ORLANDO, Fla. — "Malicious actors" may have stolen personal information, such as social security and bank account numbers, in a data breach of Florida's beleaguered unemployment benefits system, the state's Department of Economic Opportunity said Friday.
What You Need To Know
- Personal information may have been stolen from DEO between April 27 and July 16, it said
- DEO said it locked accounts, improved PIN security controls and enhanced security systems
- About 58,000 claimant accounts were targeted, the agency says
- RELATED: Your Florida unemployment system questions, answered
The agency announced the data breach in a letter sent to impacted people Friday. It said 57,920 claimant accounts were targeted.
The letter said “malicious actors” may have stolen personal information over a more than month-long period between April 27 and July 16. DEO said the breach was discovered July 16.
DEO DATA BREACH: Awaiting further details from DEO about the extent of this.— Greg Angel (@NewsGuyGreg) July 23, 2021
Several people forwarded this email, which says DEO detected a data breach on July 16.
Fraud continues to be one reason claims are taking so long to be processed. pic.twitter.com/83SZCYa8Br
“Information contained in your claimant account may have been accessed, including the following: Social Security Number, driver’s license number, bank account numbers, claim information, and other personal details, such as address, phone number, and date of birth,” the DEO letter states. “In addition, the malicious actors may have acquired the PIN you use to access your CONNECT account.”
CONNECT is the database that people use to file unemployment benefits.
DEO said it proactively locked accounts, improved PIN security controls and enhanced network security systems.
DEO recommends those who received the letter to closely watch credit accounts.
We recommend you monitor your financial accounts, and if you see any unauthorized activity, promptly contact your financial institution. You may also contact the Federal Trade Commission (FTC) by calling 1-877-ID-THEFT (1-877-438-4338) or online at www.ftccomplaintassistant.gov/
You also may want to contact the three U.S. credit reporting agencies (Equifax, Experian and TransUnion) to obtain a free credit report from each by calling 1-877-322-8228 or by logging onto www.annualcreditreport.com.

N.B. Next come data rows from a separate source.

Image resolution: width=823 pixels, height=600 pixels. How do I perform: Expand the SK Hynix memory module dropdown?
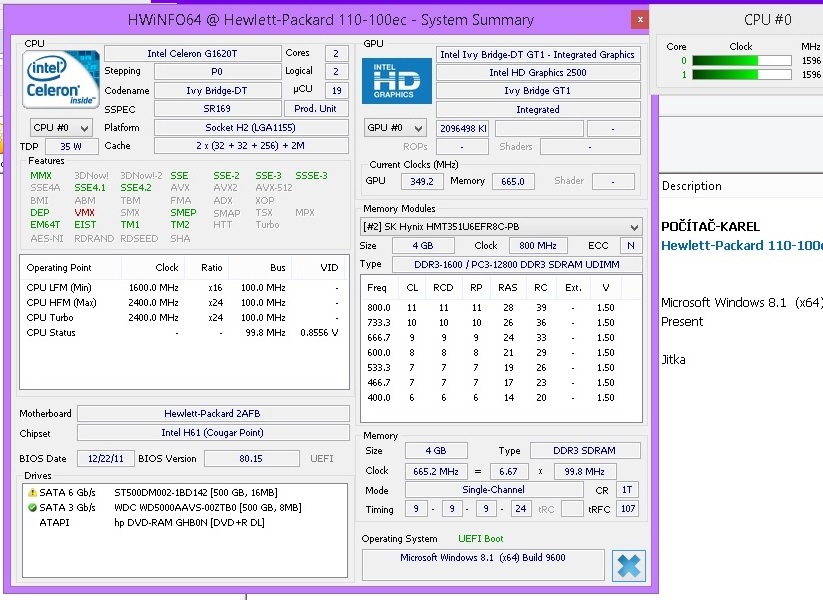501,227

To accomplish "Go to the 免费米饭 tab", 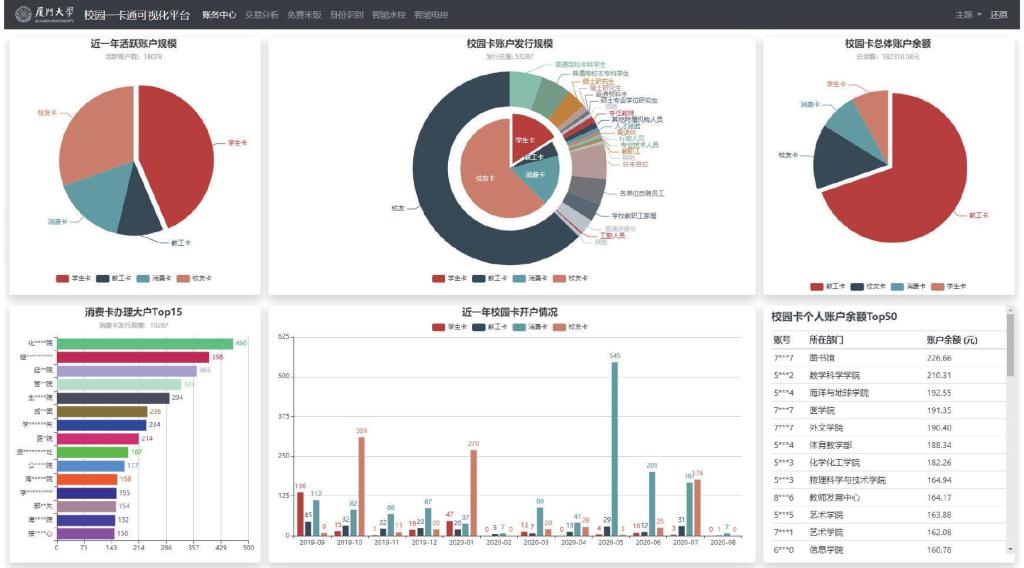I will point(304,15).
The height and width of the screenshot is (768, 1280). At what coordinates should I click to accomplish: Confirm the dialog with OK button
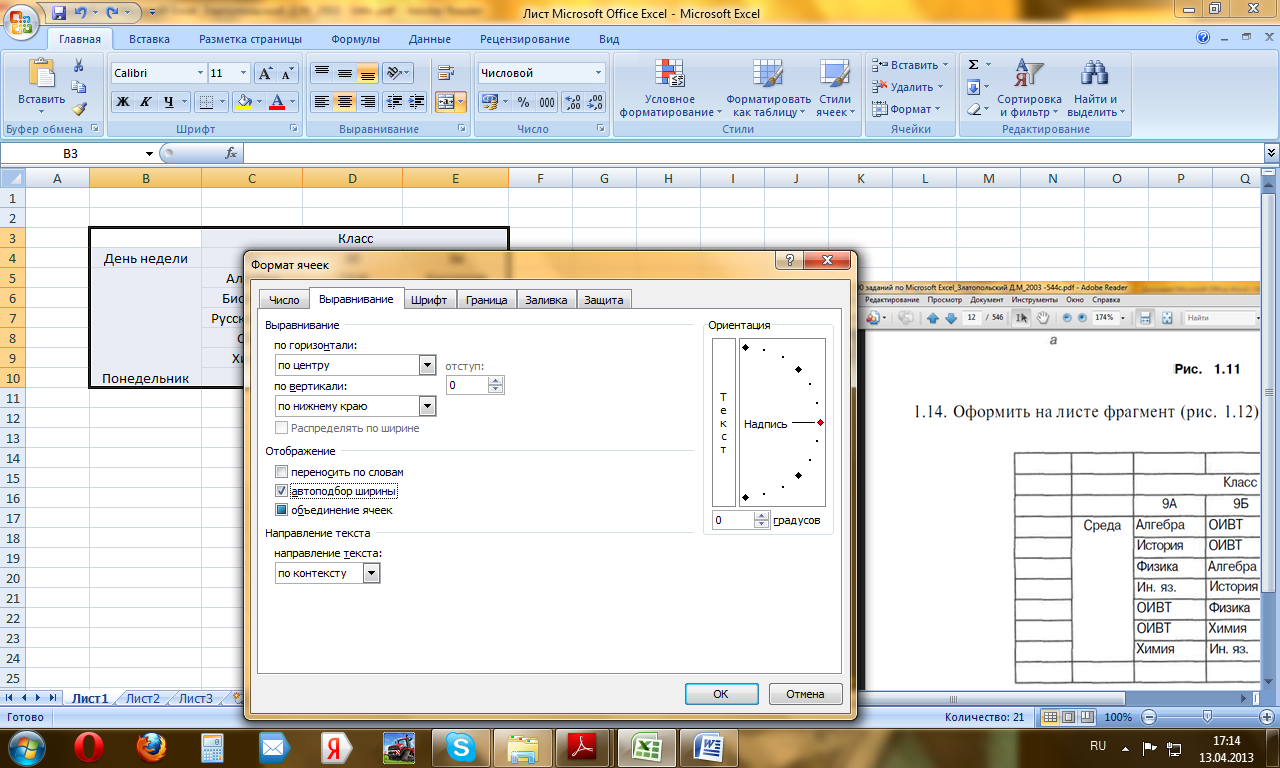click(721, 693)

Additionally, DEO has purchased a year’s subscription of LifeLock’s identity protection services on your behalf. LifeLock will be providing you with a notification through mail in the coming days, which will explain the services that you will receive. LifeLock will also be providing call center services that you may utilize in the event you have questions about this notice.
You may call LifeLock’s call center at 1-866-918-3797.
Fraud remains an ongoing problem for states like Florida, with some estimates saying fraudsters may have gotten away with more than $400 billion with fraudulent claims filed across the U.S.
Friday’s announcement is the closet DEO has come to answering Spectrum News’ questions about the volume of fraud.
Multiple people have expressed to Spectrum News issues with new unemployment claims not being able to be filed due to existing fraud; hackers using stolen information to file fraudulent claims.
Some of those people tell Spectrum News that although they appreciate DEO’s actions, they’re concerned about staffing.
“The Reemployment Assistance program currently has 22 staff members dedicated to investigating Reemployment Assistance Fraud,” DEO said in a statement to Spectrum News. “This does not include other areas within the Department, such as the Office of Inspector General, that also investigates Reemployment Assistance fraud. Additionally, it also does not include external entities; such as federal state, and local law enforcement that assists the Department in Reemployment Assistance fraud investigation.”
Before Friday’s announcement of a data breach, DEO previously told Spectrum News:
"Fraud detection and research is ongoing at the Department, and we continue to look for additional ways to mitigate instances of Reemployment Assistance fraud and protect Floridians’ identities. Recently, the Department implemented a fraud prevention measure that prevents claimants from changing their banking information and their email address within CONNECT to help mitigate instances of accounts being hacked. Claimants may find instructions on how to change this information through CONNECT. Claimants are always encouraged to verify that their account information, such as their contact information and bank account information, is accurate and up to date each time they access their account. Claimants should also make sure to verify any suspicious emails or phone calls to make sure they are official correspondences and to mitigate instances of Reemployment Assistance fraud or identity theft on their end.”